**EXCERTO DO DOCUMENTO**.
^^^^^^^^

Na Praça Vermelha, em Moscovo, perante milhares de soldados o chefe de Estado russo afirmou que as tropas russas e as milícias de Donetsk e Lugansk lutam pela pátria e ressalvou que o Exército da Rússia combate na Ucrânia para defender a pátria de uma "ameaça inaceitável" do país vizinho apoiado pelo Ocidente.

O discurso de Vladimir Putin, pautado pela ausência de declaração de guerra ou de vitória, como se vinha a especular na última semana, acaba por enquadrar o ditado popular de que “a montanha pariu um rato” e é visto como um produto para consumo interno, como avançou à RFI Sandra Dias Fernandes, especialista da Rússia ligada à Universidade do Minho, em Portugal.

O discurso do presidente Putin foi, no geral, menos preocupante relativamente àquilo que se esperava. Esperava-se que ele usasse o discurso para uma espécie de fuga para a frente nesta guerra que a Rússia lançou contra a Ucrânia a 24 de Fevereiro de 2022. 

Foi um discurso relativamente curto e ao que tudo indica mais virado para dentro, para consumo interno em que a tónica foi colocada em duas dimensões: a glorificação do passado soviético da nação russa, do espírito nacional e, ao mesmo tempo, na vitimização, ou seja, a Rússia foi obrigada a lançar-se nesta guerra para, precisamente, proteger os seus ideais contra uma Ucrânia que toma o lugar da Alemanha nazi. Esta realidade paralela que já faz parte da propaganda russa, em que a Rússia está a combater os neonazis ucranianos e está também a antecipar um ataque que, de qualquer forma, viria de uma Ucrânia neonazi que se estaria a nuclearizar. 

Também uma tónica sobre a russofobia, a Rússia vítima no palco internacional e obrigada a responder a essas agressões e faltas de reconhecimento".

Esta ausência de novidade no discurso de Vladimir Putin, depois de tanta especulação sobre aquilo que ele poderia dizer, é um bocado aquela noção de que ‘a montanha pariu um rato’?

"É um pouco, é verdade, mas ainda bem. O que ficou claro é que a palavra Donbass foi usada muitas vezes, claramente uma declaração segundo a qual o Donbass é russo.

Penso que este discurso de Putin acaba por validar aquelas análises segundo as quais a ofensiva russa não está de todo é cumprir os objectivos iniciais, nem os sucessos esperados pela Rússia. Portanto, um discurso muito virado para dentro para continuar a justificar os recursos bélicos utilizados na Ucrânia e, também, uma atenção dada, que foi algo que notei particularmente, às famílias cujos soldados ou oficiais morreram. A “perda infinita para todas as famílias”. Foi anunciado pelo presidente Putin que as administrações russas iriam ajudar as famílias que perderam os seus familiares. Isto é bastante interessante porque esta guerra legalmente não é uma guerra. Há uma criminalização do termo guerra. É uma operação especial e sendo uma operação especial, ao abrigo do aparato jurídico russo, não há lugar ao repatriamento de corpos, nem de indemnizações. Isto lembra muito aquilo que foi o ‘Vietname dos russos’, o Afeganistão. Foram 10 anos de guerra, nos anos 80 e havia, de facto, um trauma com os aviões que repatriavam os corpos dos jovens soldados que morreram no Afeganistão.

^^^^^^^^

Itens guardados
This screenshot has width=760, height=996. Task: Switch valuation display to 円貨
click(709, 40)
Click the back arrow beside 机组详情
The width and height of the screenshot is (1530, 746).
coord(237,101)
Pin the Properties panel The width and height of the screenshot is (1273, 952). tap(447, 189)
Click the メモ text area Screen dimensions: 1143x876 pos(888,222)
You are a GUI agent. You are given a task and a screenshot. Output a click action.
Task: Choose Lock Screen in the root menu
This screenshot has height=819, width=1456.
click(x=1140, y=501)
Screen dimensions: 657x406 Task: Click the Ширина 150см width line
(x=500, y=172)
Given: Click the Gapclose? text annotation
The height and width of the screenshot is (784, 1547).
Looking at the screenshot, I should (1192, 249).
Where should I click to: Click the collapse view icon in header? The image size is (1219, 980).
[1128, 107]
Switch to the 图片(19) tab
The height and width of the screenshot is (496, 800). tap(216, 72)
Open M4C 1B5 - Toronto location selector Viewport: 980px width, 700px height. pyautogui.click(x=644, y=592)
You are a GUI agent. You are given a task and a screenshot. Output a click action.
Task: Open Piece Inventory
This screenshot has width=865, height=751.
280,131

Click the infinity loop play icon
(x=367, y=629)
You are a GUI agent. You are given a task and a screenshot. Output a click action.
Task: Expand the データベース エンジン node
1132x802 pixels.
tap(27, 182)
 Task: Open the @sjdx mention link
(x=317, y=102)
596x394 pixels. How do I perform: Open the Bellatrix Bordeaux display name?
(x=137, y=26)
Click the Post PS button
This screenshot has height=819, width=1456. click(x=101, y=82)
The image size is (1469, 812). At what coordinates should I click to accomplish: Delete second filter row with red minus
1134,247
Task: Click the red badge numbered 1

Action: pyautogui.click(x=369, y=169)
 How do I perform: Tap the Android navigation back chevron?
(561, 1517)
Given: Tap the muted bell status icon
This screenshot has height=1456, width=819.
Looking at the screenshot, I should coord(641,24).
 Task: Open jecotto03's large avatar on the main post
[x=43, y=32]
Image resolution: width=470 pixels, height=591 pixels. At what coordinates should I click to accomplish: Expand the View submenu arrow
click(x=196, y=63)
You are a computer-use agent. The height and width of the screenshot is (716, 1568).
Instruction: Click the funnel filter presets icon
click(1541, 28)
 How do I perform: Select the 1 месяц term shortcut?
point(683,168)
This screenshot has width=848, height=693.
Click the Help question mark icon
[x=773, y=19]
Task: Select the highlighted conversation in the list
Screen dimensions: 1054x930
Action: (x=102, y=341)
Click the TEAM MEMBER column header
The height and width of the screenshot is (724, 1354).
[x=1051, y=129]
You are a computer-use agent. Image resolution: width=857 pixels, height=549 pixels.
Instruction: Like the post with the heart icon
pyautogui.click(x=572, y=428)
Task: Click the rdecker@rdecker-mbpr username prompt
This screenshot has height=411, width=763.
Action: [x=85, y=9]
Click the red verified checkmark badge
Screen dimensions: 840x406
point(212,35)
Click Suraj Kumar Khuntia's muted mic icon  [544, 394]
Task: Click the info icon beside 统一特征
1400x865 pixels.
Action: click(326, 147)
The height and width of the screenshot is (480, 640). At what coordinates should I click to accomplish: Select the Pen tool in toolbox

^^^^^^^^

**TAREFA PROPOSTA 1**.
Diga se cada afirmação abaixo está de acordo com o texto sobre o discurso de Putin, respondendo sim ou não e citando as palavras do texto que o decidem. (a) No discurso, Putin fez uma declaração de guerra. (b) Putin anunciou que as administrações russas iriam ajudar as famílias que perderam familiares. (c) A guerra no Afeganistão durou 10 anos.
**TAREFA PROPOSTA 2**.
Escreva a continuação do texto sobre o discurso de Putin a partir da última frase apresentada.

**RESULTADO 1**.
(a) Não: "pautado pela ausência de declaração de guerra ou de vitória".
(b) Sim: "Foi anunciado pelo presidente Putin que as administrações russas iriam ajudar as famílias que perderam os seus familiares."
(c) Sim: "Foram 10 anos de guerra, nos anos 80".

**RESULTADO 2**.
Portanto, isto não existe neste momento na Rússia. Não é uma guerra, não há mortes, ou há muito poucos. No discurso, haver esse reconhecimento, penso que Vladimir Putin está também a preparar a população russa para uma guerra que se avizinha longa, porque não foi uma guerra relâmpago, nem uma guerra em que a Rússia tenha conseguido alguma vitória significativa".

Se a palavra Donbass é mencionada imensas vezes pelo presidente Russo, há duas palavras que estão ausentes deste discurso. A palavra vitória e a palavra Ucrânia. Porquê?

Há uma leitura que podemos fazer deste lado. Precisamente a dos resultados não terem sido aqueles que a Rússia esperava. É [um discurso] muito centrado para dentro, sobre o espírito nacional russo.

Realmente, Putin poderia ter apresentado a vitória que quisesse. A máquina da propaganda é de tal forma gigantesca, que Putin poderia ter apresentado Mariupol ou alguns flancos da guerra como um sucesso. Não o fez! Daqui esperamos outros desenvolvimentos. Seria expectável, por exemplo, que fosse declarado algo mais contundente relativamente ao Donbass, por que não um referendo para a anexação, para fazer parte da Rússia como foi feito na Crimeia, mas nada disto surgiu.

Surgiu a glorificação do esforço nacional passado russo e do esforço nacional actual, nesta espécie de ‘regresso ao futuro’ que é claramente um emaranhado de argumentos para fazer crer que a guerra que a Rússia está a combater em 2022 é comparável à guerra que a União Soviética combateu na Segunda Guerra Mundial.

Foi, também, muito presente o tema do sistema de igualdade no sistema internacional, ou seja, a Rússia ser tratada à altura da sua grandeza, em pé de igualdade com outras potências.

A expressão da ‘montanha que pariu um rato’, de facto, penso que foi a sensação com que todos ficámos. Mesmo no Donbass, se olharmos para os desenvolvimentos mais recentes, o exército ucraniano e os seus apoiantes estão a conseguir fazer frente à Rússia. A Rússia não têm ainda uma vitória clara no Donbass, região que já era desde 2014 pró-russa e apoiada, não oficialmente, pelas forças armadas russas. 

Portanto, até esta região, supostamente uma região verdadeiramente  pró-russa da Ucrânia, não caiu ainda definitivamente nas mãos dos russos. Continuamos com uns cenários muito em aberto, sendo que de facto Putin não aproveitou o 09 de Maio para uma fuga para a frente, pelo menos a nível do discurso."

O facto de Vladimir Putin pintar este conflito com esta maquilhagem toda, de alguma forma é para que os russos não percebam o que está verdadeiramente a acontecer na Ucrânia?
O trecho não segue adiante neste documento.